2010 Draft Primer: Brock Beukeboom


It’s time for another draft profile, and Brock Beukeboom has the honour of being the first defenseman featured in our MLHS draft preview series. Ironically enough, Beukeboom is a physical blueliner with a “booming” point shot from Uxbridge, Ontario. Brock plays for the Sault Ste. Marie Greyhounds of the OHL and is the son of former Edmonton Oiler and 3-time Stanley Cup winning defenseman Jeff Beukeboom. Great bloodlines, offensive potential and the complete physical package should certainly pique the interest of Leafs‘ scouts come draft day.

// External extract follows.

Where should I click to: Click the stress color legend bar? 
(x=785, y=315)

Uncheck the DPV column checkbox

Strengths: The younger Beukeboom shares a lot of similarities with his father, both on and off the ice. He is a physically imposing defenseman who makes opposing defenders pay the price in front of the net and along the boards. He is stand-up kid with great character and leadership ability. Brock plays with a kind of rugged swagger that would make him a fan favourite in any NHL city, though the mean streak doesn’t quite measure up to Dad’s. What he does offer in addition to those defensive qualities is above average skating ability, flashes of strong offensive instincts, and perhaps one of the most powerful point shots in junior hockey. The kid took home the award for the CHL’s hardest shot at the CHL All-Stars game in January.

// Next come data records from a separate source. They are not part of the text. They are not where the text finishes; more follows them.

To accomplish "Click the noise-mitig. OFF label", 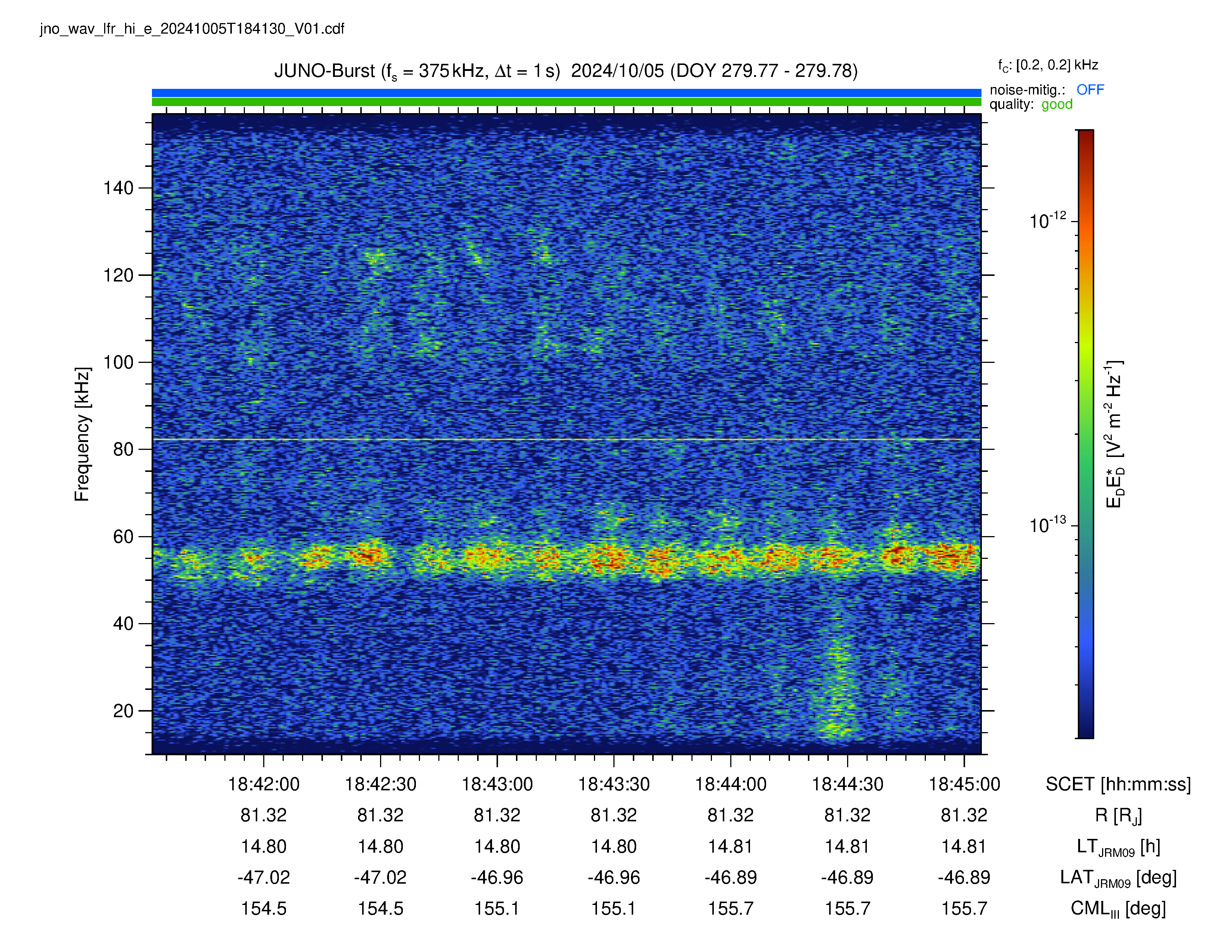I will (x=1046, y=90).
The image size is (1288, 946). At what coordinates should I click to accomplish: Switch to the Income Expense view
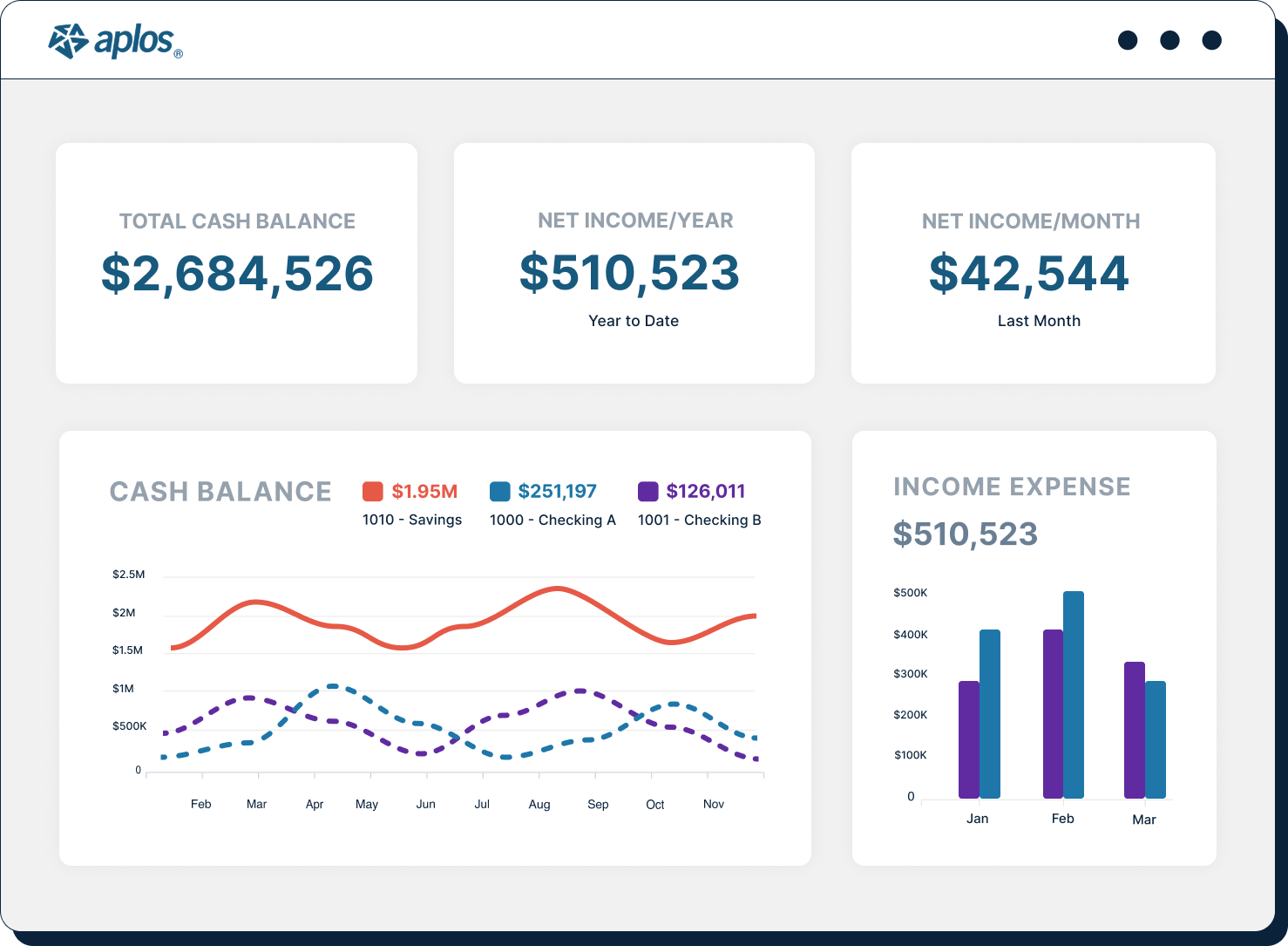tap(1011, 487)
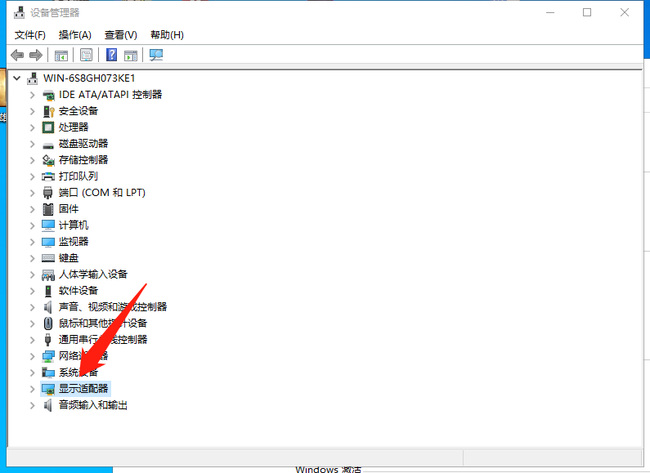Collapse the WIN-6S8GH073KE1 root node

tap(17, 78)
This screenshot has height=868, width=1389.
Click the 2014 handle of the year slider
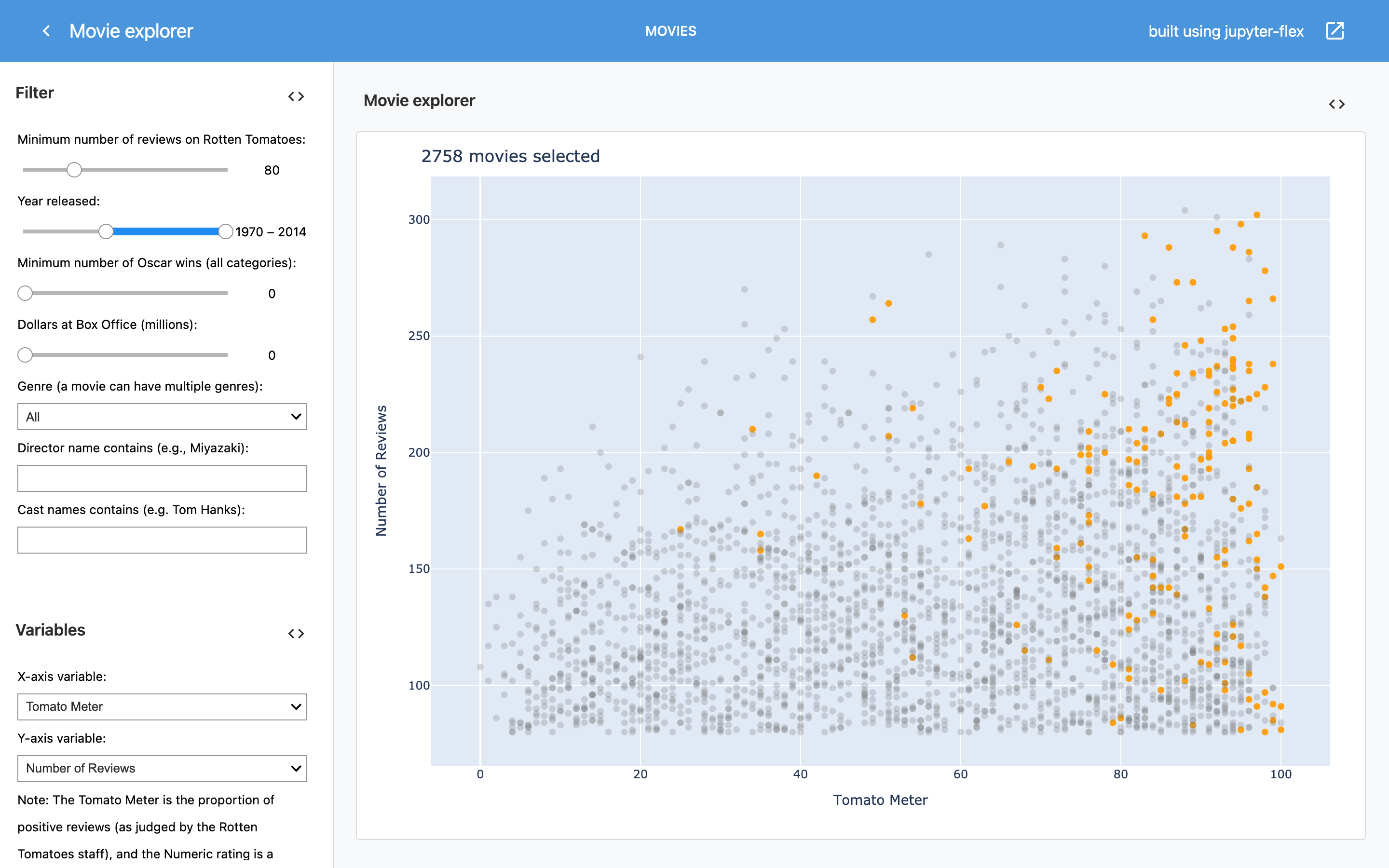pos(226,231)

Weaknesses: The knock on Beukeboom is his lack of high end hockey sense and that he’s prone to the occasional mental errors, often resulting in turnovers or blown defensive coverage. You like to see a kid experimenting out there on the ice and taking the odd risk with the puck, but there is evidence that there is still quite a bit of development time in Brock’s immediate future. The defensive positioning is average at this point, and like most junior defensemen, he needs to continue to exert himself physically on a regular basis.

Long Term Upside: Overall, you could say that Brock possesses a lot of the qualities prized by the Maple Leafs‘ scouting staff: the size, the physical edge, and the potential to develop into a two-way player. These same qualities were quite clear when Toronto nabbed Jesse Blacker in the late 2nd round of last year’s draft, and this would provide another opportunity to shore up the organization’s defensive prospect depth. As for an NHL comparison, look no further than the Leafs‘ own Francois Beauchemin: from the booming point shot right down to the occasional mental lapses. The package of skills is still raw, but there’s significant upside here and he could develop into a valuable top four NHL defenseman.

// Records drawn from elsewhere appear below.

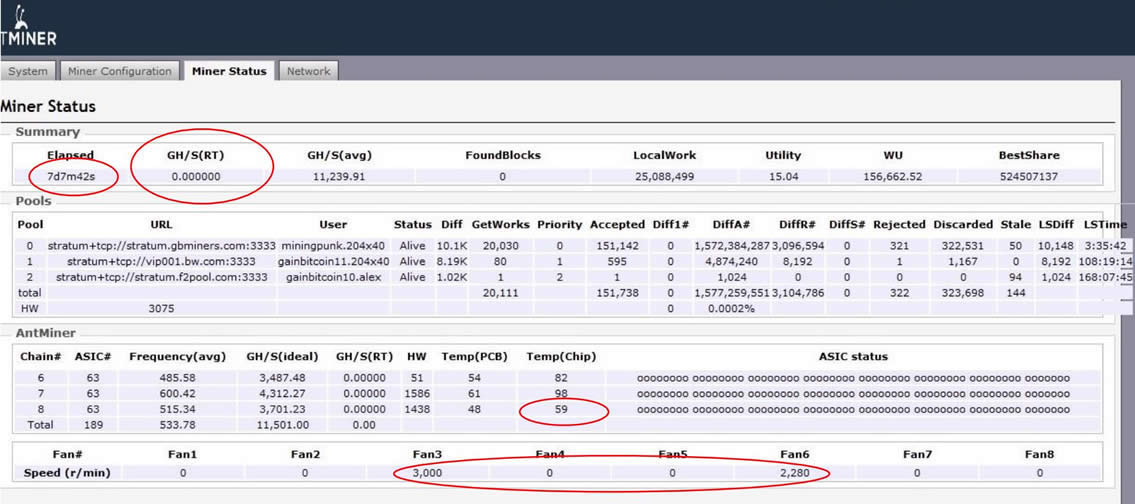1135x504 pixels.
Task: Select the Elapsed value 7d7m42s
Action: coord(70,177)
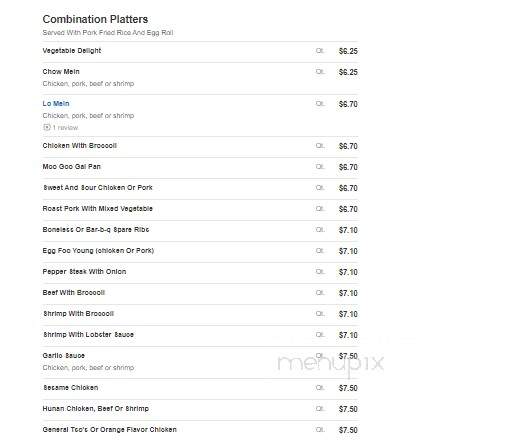Select Pepper Steak With Onion
510x446 pixels.
click(x=84, y=272)
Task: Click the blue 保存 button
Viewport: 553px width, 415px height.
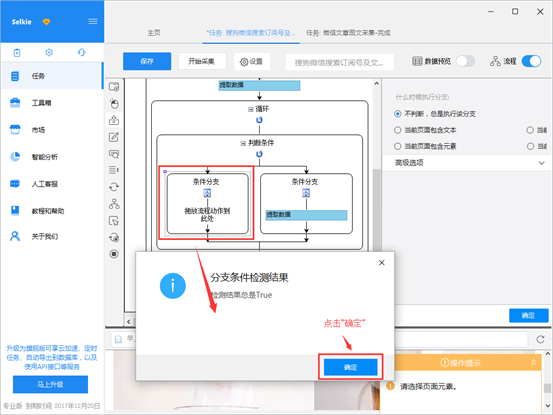Action: coord(147,61)
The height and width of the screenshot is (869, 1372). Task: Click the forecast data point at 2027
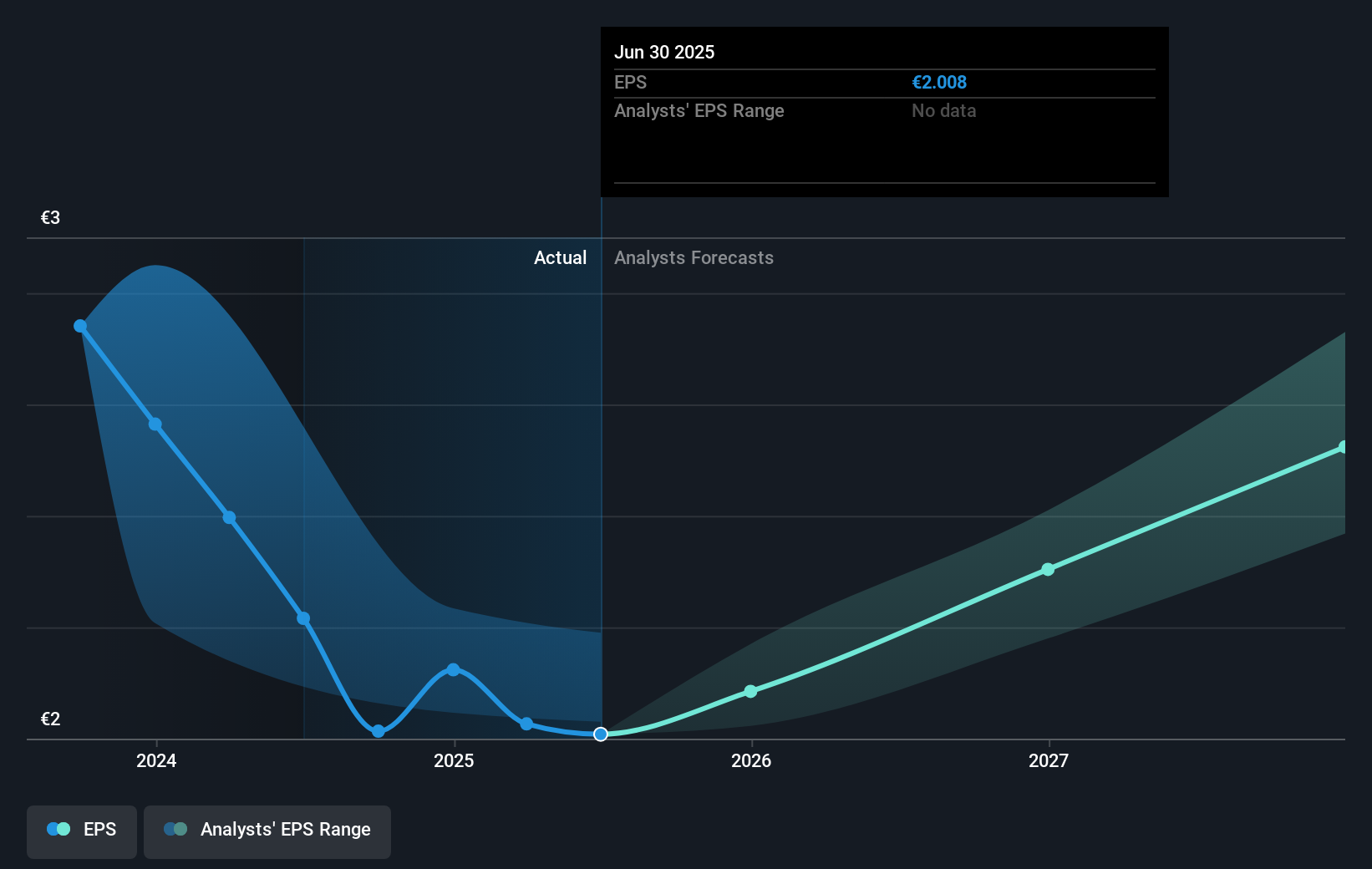point(1048,569)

Draft Day: Brock finished out the year as 41st on Central Scouting’s rankings of North American Skaters, and 13th best player from the OHL ranks. He was one of the biggest risers from the Midterm rankings, and currently projects to go somewhere in the #40-60 pick range. Teams tend to fall in love with NHL bloodlines and international experience (Canada U-18 team), so somebody may decide to grab Brock at the higher end of that range. If not, I imagine Toronto would be quite happy to have him fall into their laps at pick #62.